- **Requirement**
From the line with "Tap the clipboard paste icon" through the line with "Open the browser Extensions", inclusive, return each line of the data below exactly and leave the rest out.

(Stored items from a collection)
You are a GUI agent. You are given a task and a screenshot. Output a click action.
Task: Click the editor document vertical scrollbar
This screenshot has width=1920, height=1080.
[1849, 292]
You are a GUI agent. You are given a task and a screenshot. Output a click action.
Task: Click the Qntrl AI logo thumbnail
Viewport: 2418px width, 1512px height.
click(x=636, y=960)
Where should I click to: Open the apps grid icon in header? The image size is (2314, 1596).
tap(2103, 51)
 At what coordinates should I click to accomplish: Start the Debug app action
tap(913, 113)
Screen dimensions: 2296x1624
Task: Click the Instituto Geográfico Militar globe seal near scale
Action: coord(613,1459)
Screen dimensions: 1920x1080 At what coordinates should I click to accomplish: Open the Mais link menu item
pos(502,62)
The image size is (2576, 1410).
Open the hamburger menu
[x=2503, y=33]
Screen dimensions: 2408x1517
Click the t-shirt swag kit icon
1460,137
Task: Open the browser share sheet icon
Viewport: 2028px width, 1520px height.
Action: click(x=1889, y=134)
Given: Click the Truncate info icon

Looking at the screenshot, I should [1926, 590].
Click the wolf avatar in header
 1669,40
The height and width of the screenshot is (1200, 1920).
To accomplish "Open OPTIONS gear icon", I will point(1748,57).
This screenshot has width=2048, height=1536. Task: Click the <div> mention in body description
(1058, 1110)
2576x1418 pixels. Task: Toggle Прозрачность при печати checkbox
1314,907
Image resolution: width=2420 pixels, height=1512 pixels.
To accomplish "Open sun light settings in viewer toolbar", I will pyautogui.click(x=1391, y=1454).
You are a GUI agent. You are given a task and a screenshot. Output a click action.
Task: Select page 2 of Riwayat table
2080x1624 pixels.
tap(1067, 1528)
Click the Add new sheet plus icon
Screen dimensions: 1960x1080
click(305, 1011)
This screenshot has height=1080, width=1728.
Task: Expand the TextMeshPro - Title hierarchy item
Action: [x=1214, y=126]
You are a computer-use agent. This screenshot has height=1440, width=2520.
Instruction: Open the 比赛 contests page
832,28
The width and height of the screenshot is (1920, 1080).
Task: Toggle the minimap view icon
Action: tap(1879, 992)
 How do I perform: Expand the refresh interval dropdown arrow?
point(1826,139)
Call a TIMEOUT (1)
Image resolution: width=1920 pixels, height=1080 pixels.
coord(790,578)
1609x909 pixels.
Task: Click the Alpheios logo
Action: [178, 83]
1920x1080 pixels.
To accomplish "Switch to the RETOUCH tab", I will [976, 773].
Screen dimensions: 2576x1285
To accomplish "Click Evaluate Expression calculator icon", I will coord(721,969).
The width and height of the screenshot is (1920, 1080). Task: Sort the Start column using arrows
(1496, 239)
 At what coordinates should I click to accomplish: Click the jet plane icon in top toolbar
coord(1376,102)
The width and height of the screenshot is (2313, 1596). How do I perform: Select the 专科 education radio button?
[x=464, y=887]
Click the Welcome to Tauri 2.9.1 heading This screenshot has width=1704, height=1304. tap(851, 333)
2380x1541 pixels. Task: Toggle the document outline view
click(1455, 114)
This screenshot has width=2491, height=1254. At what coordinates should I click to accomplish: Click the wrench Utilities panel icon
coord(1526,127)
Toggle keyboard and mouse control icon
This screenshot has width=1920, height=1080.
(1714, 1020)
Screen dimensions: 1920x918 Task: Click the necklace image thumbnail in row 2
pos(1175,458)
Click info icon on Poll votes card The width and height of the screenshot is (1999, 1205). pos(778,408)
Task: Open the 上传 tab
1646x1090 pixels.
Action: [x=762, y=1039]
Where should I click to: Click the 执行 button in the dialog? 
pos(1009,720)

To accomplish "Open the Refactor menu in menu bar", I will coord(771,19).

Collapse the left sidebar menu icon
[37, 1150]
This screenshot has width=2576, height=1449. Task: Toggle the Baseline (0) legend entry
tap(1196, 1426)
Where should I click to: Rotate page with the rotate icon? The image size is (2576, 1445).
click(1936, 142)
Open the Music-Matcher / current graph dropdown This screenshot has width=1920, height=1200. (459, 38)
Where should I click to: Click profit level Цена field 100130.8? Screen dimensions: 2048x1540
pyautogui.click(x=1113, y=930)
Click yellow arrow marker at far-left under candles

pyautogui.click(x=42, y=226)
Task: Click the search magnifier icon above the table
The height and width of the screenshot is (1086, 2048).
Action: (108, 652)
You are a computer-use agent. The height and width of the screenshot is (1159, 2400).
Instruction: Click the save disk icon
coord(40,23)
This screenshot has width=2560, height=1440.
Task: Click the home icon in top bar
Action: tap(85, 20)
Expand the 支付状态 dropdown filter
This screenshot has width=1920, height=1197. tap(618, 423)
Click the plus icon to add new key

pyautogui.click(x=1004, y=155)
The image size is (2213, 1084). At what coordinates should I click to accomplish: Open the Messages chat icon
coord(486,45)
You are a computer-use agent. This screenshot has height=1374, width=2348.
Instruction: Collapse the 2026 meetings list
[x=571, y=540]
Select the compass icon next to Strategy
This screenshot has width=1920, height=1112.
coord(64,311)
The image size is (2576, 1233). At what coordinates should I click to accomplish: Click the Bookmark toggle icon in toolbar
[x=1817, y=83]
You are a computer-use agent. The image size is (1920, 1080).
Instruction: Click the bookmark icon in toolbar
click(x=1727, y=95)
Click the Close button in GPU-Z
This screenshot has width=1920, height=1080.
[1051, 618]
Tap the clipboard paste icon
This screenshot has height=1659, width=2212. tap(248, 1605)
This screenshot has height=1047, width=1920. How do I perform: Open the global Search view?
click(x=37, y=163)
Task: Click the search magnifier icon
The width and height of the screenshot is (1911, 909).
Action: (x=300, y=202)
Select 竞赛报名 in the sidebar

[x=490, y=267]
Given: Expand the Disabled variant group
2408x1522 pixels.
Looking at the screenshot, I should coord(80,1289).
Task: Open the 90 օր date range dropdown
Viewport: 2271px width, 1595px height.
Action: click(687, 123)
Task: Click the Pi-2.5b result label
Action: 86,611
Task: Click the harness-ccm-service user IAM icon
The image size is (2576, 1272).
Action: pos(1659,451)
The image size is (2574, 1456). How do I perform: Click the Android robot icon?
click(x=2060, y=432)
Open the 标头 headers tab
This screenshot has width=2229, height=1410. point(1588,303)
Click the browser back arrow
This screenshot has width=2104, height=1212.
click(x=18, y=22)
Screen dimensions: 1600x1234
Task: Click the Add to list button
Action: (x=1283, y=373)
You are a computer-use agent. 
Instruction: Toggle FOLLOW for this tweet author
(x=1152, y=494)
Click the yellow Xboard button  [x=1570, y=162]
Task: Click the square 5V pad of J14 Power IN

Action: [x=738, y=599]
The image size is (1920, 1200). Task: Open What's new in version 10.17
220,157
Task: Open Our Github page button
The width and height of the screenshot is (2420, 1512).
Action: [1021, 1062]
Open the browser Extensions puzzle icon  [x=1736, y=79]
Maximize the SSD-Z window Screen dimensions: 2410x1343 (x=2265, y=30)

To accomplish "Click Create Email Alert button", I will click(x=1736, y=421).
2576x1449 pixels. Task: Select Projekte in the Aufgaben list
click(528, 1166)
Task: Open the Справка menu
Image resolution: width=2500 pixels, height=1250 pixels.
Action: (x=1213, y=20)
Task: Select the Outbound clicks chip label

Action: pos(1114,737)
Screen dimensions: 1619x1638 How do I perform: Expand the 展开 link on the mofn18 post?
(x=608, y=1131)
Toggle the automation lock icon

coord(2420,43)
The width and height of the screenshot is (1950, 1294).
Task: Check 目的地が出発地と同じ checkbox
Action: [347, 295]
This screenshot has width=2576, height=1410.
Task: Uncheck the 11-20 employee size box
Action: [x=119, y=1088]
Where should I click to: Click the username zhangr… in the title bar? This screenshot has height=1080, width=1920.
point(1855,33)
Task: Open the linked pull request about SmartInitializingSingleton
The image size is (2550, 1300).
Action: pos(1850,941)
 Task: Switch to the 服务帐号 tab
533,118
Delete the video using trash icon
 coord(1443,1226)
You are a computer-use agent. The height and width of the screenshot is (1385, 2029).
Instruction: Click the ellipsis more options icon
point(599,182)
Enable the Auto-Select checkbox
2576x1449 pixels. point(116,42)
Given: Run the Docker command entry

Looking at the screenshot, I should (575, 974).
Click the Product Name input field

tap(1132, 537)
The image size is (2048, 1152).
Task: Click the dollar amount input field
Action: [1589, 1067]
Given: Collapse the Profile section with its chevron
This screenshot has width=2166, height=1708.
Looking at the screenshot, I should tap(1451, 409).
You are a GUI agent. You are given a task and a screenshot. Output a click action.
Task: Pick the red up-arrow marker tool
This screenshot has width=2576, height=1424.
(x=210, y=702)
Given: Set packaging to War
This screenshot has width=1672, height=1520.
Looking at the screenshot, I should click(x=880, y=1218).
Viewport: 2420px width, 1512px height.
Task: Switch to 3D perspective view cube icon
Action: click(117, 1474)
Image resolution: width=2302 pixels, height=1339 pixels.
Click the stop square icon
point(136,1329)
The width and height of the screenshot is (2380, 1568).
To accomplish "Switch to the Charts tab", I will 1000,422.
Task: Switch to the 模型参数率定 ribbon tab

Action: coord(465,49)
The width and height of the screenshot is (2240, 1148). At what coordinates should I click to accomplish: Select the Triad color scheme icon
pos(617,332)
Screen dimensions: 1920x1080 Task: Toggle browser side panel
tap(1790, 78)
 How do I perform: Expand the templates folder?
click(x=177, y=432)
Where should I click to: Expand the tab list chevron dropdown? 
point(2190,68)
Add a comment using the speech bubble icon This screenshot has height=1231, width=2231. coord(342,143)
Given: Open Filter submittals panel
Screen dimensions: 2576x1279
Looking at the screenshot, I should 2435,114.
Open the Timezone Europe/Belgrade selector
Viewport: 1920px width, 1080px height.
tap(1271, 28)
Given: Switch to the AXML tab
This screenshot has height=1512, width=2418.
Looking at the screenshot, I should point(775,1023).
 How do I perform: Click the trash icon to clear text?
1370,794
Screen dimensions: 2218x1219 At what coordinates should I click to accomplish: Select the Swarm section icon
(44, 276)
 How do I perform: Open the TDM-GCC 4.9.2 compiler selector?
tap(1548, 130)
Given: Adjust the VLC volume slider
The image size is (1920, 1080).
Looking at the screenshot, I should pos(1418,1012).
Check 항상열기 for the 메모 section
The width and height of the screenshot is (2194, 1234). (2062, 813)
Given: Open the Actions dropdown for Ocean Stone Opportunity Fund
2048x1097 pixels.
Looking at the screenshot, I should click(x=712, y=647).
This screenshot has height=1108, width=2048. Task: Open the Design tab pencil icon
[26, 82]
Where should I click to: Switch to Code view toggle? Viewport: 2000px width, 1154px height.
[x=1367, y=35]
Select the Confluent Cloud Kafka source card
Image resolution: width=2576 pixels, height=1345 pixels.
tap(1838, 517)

- **Response below**
Tap the clipboard paste icon
This screenshot has height=1659, width=2212. tap(248, 1605)
This screenshot has height=1047, width=1920. How do I perform: Open the global Search view?
click(x=37, y=163)
Task: Click the search magnifier icon
The width and height of the screenshot is (1911, 909).
Action: (x=300, y=202)
Select 竞赛报名 in the sidebar

[x=490, y=267]
Given: Expand the Disabled variant group
2408x1522 pixels.
Looking at the screenshot, I should coord(80,1289).
Task: Open the 90 օր date range dropdown
Viewport: 2271px width, 1595px height.
Action: click(687, 123)
Task: Click the Pi-2.5b result label
Action: 86,611
Task: Click the harness-ccm-service user IAM icon
The image size is (2576, 1272).
Action: pos(1659,451)
The image size is (2574, 1456). How do I perform: Click the Android robot icon?
click(x=2060, y=432)
Open the 标头 headers tab
This screenshot has width=2229, height=1410. point(1588,303)
Click the browser back arrow
This screenshot has width=2104, height=1212.
click(x=18, y=22)
Screen dimensions: 1600x1234
Task: Click the Add to list button
Action: (x=1283, y=373)
You are a computer-use agent. 
Instruction: Toggle FOLLOW for this tweet author
(x=1152, y=494)
Click the yellow Xboard button  [x=1570, y=162]
Task: Click the square 5V pad of J14 Power IN

Action: [x=738, y=599]
The image size is (1920, 1200). Task: Open What's new in version 10.17
220,157
Task: Open Our Github page button
The width and height of the screenshot is (2420, 1512).
Action: [1021, 1062]
Open the browser Extensions puzzle icon  [x=1736, y=79]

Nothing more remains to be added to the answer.